Thanks for taking an interest,
Dave

David Goddard
Posts: 138
Joined: 26 Sep 2001, 04:39

Post by David Goddard » 13 Jun 2003, 04:15

I had an identical problem on my xantia (shares the same lock as a Pug. I think I was very lucky as after I had removed the internal trim and then the external door handle, I managed to move the right bit of the mechanism to defeat the dead lock. It wasn't an electrical feed problem, I think the solenoid had burnt out.
For about 2 weeks before it jammed, I had noticed that the lock buzzed when dealocking - I ignored this warning.
The lock is so strong that I can't see how the chisel method would work. My next port of call would be a Pug. garage as they may have the know how.
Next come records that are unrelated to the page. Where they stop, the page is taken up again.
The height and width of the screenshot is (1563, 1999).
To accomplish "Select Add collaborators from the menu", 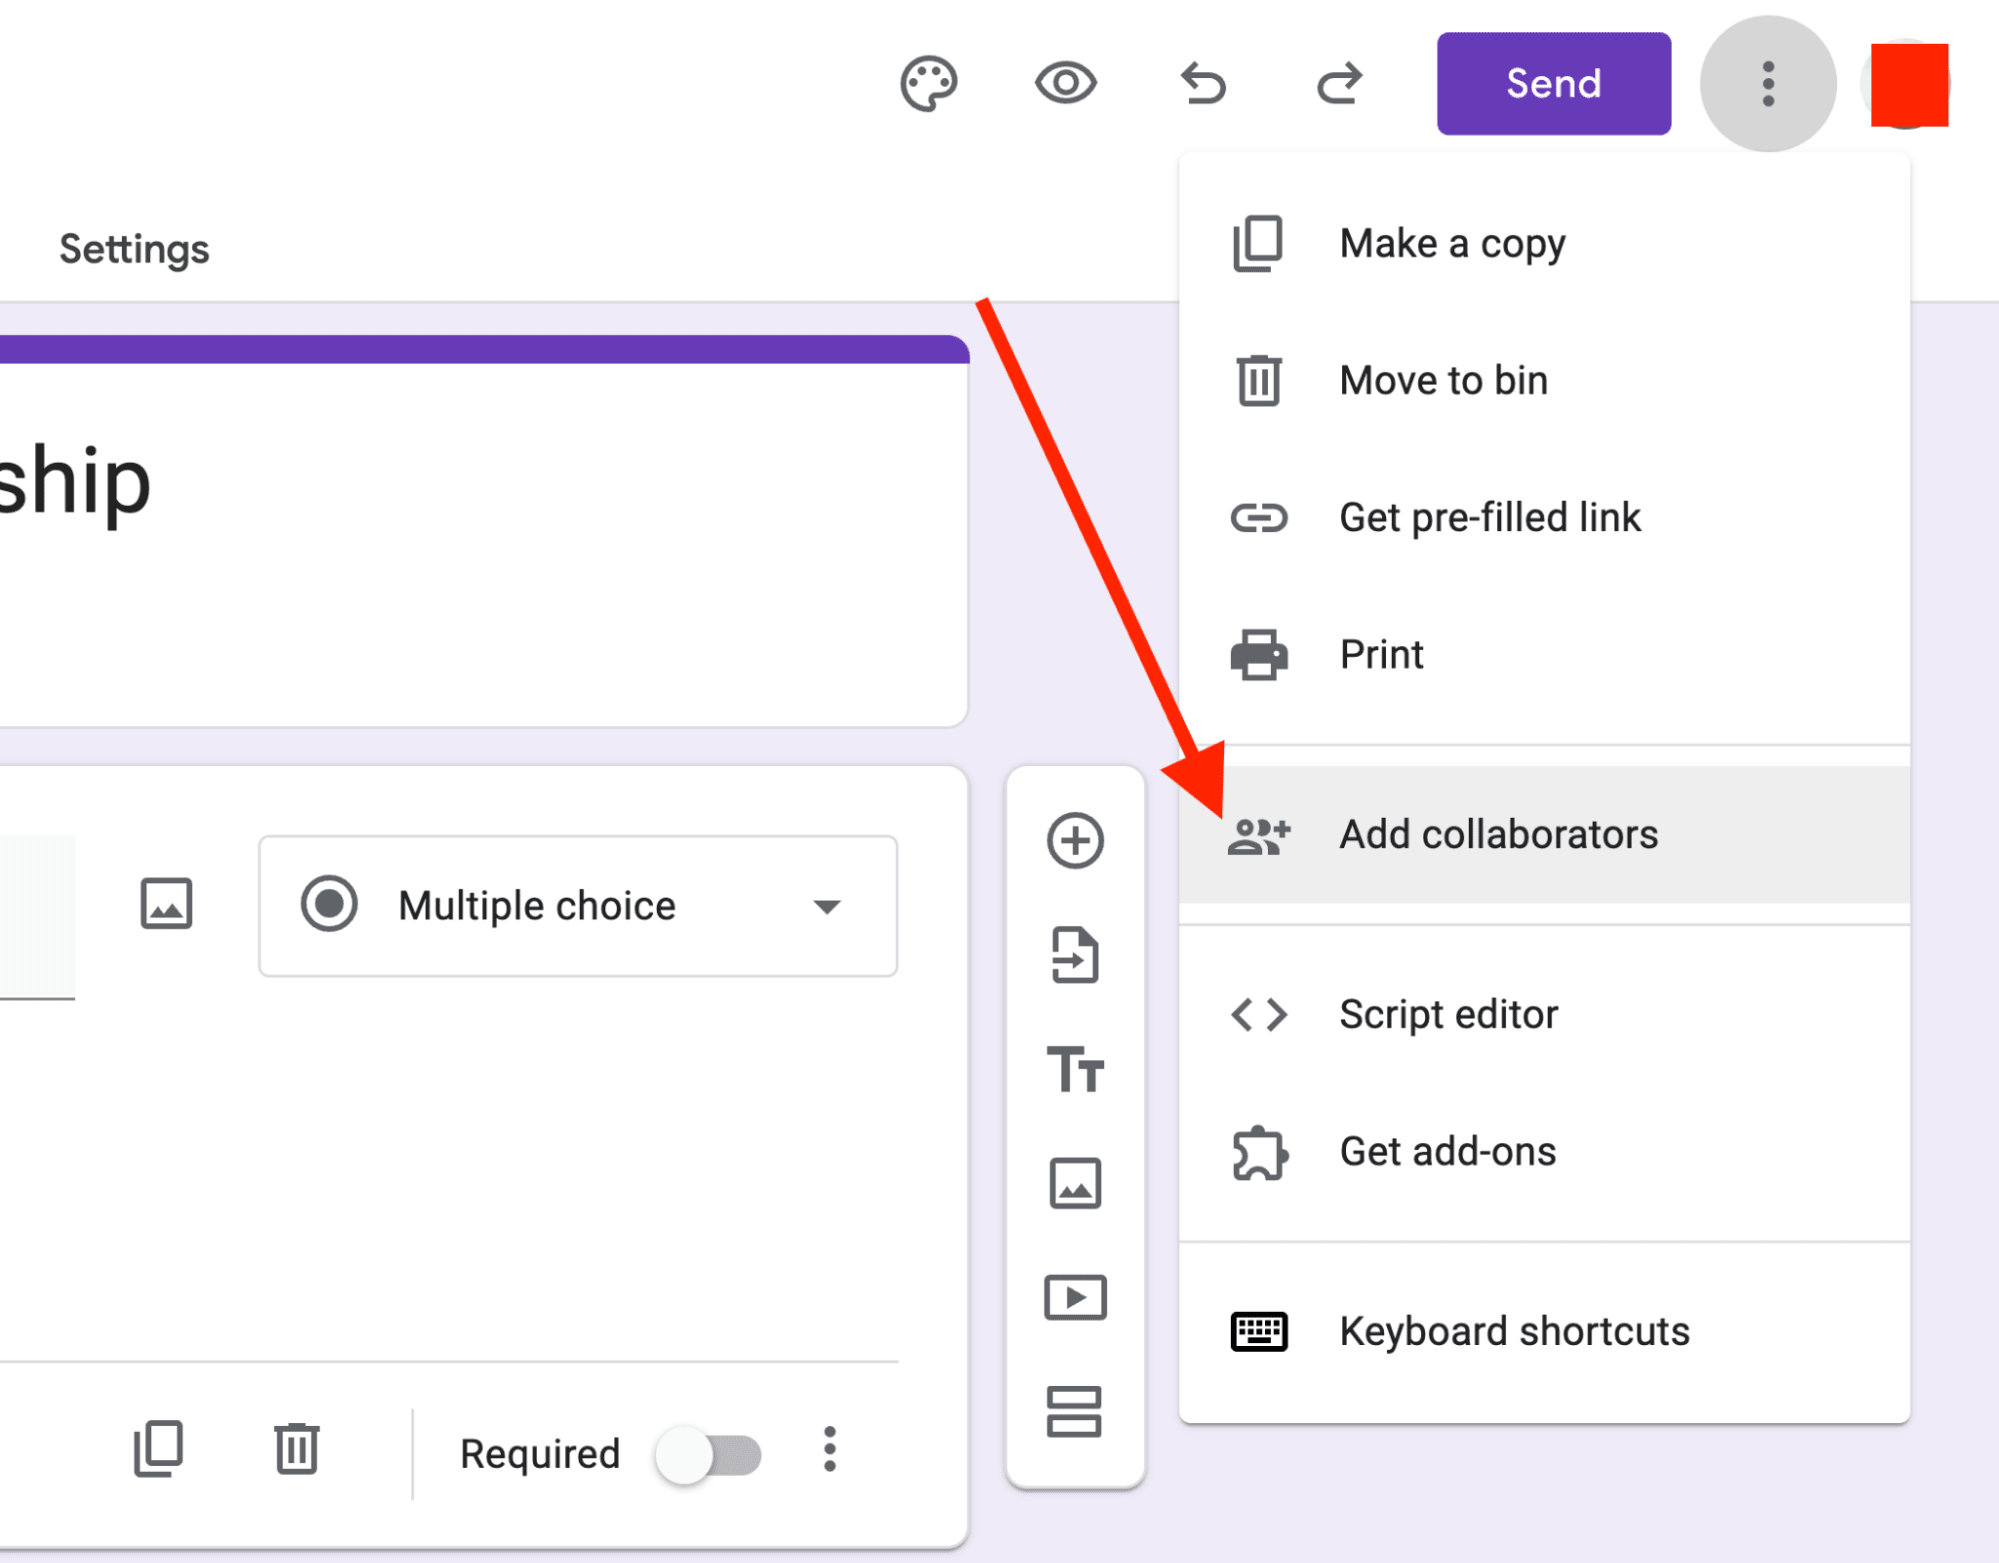I will [x=1498, y=834].
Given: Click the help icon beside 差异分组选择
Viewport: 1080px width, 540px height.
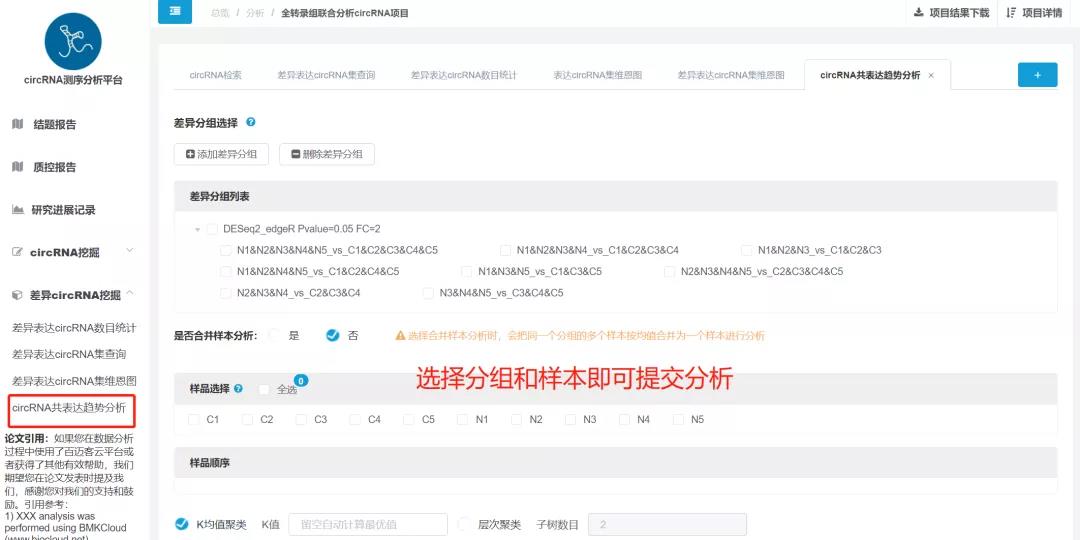Looking at the screenshot, I should coord(251,122).
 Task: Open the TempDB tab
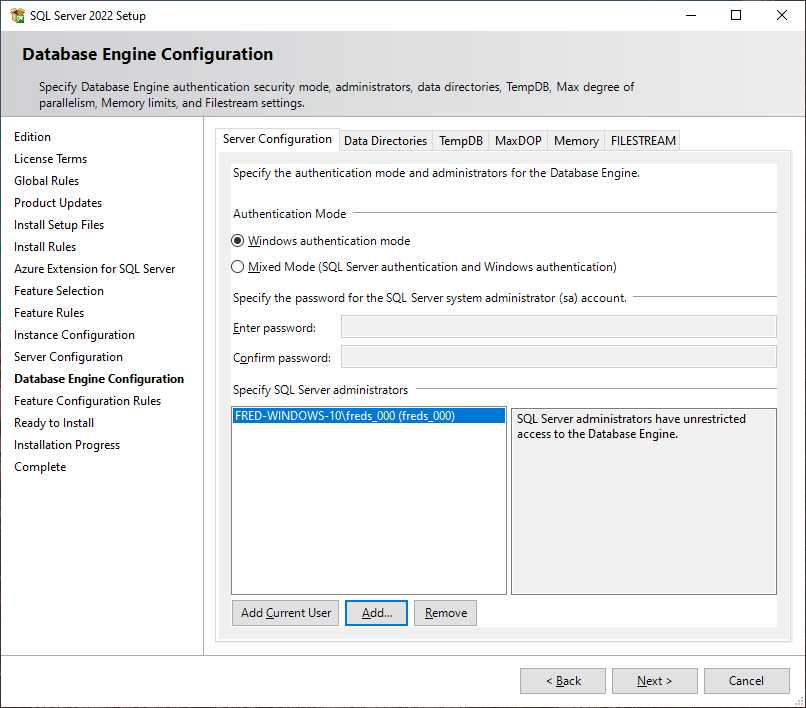[x=460, y=140]
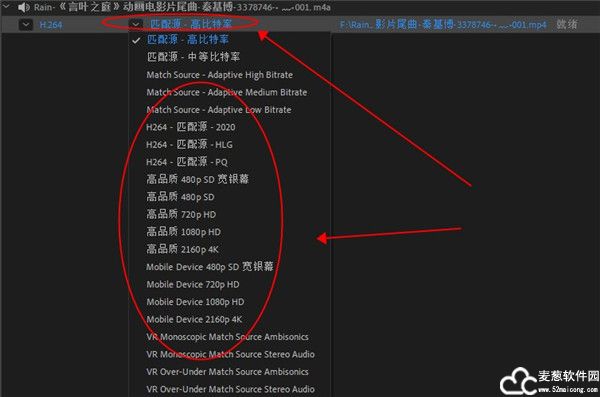Select Mobile Device 1080p HD preset
The image size is (600, 397).
(x=195, y=302)
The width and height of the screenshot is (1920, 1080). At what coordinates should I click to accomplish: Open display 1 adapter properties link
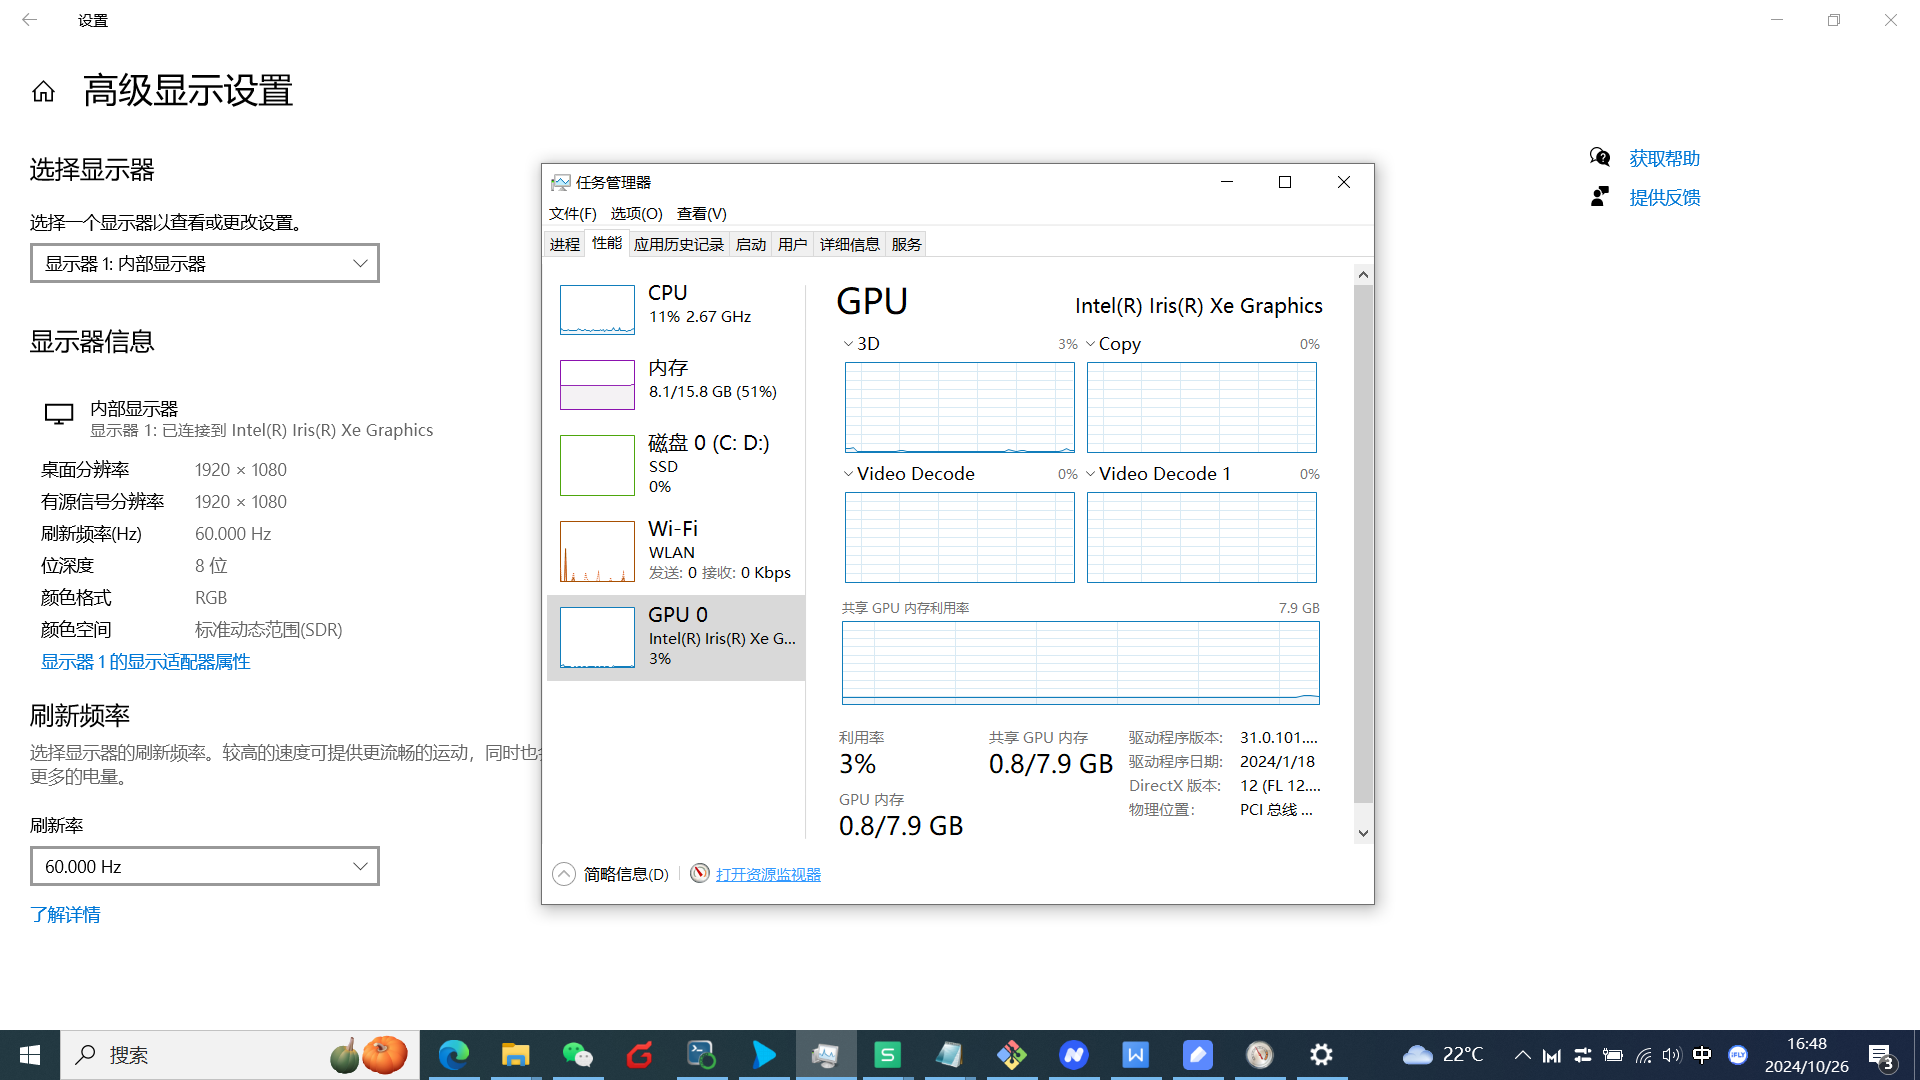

If they do, and all the trim is off, it shouldn't take them 5 minutes!

David Goddard
Posts: 138
Joined: 26 Sep 2001, 04:39

Post by David Goddard » 14 Jun 2003, 21:39

More info on door locks.
Electrics:
The electrical conector has 5 pins. Call the top pin No.1.
The resistance across pins 1 and 4 should be about 8ohms if the coil is OK.
If OK, applying 12V+ to pin 1 and negative to pin No.4 will unlock the deadlock. Reversing the polarity locks the deadlock.
Mechanics:
On my old lock there in a plastic screw exactly 7cm directly below pin No.5. For a nearside door, 1/8 turn clockwise should release the deadlock. BUT not all locks are the same.

popperjoe
Posts: 7
Joined: 08 Jun 2003, 19:55

Post by popperjoe » 21 Jun 2003, 06:26

An update on the problem with my rear door! I visited a local Peugeot dealer and spoke to a couple of the mechanics. To my horror they said that the only way to open a 306 door if it is deadlocked is to break the lock from the inside, which confirmed what I had read in an earlier post. They told me that they hate doing this job because on more than one occassion they have driven a chissel through the outer door skin when attacking a siezed lock. I asked what sort of cost would be involved if they did the job for me and I was told £55 per hour and anything up to 3 hours!!!
At that point I decided to have a go myself but with a little bit more finnesse than just hammer and chissel. I used a dremmel power too with a small drill attached to drill a large number of holes in the plastic housing of the lock. It was extremely tight working inside the door and my arms now look like I have been attacked by rabid cat. However during the course of about 2 hours I managed to systematically destroy the lock housing, a bit at a time, drilling and then chisselling. Eventually I reached the actual lock catch, by which time all of the deadlocking mechanism was in bits in the bottom of the door. A quick twist with a screw driver and the door opened!!!!!!. from that point on changing the lock was a piece of cake and everything is now back up and working.
It was not a pleasant job but well worth the effort in the end. thanks to the 2 Daves who took the time to offer advice.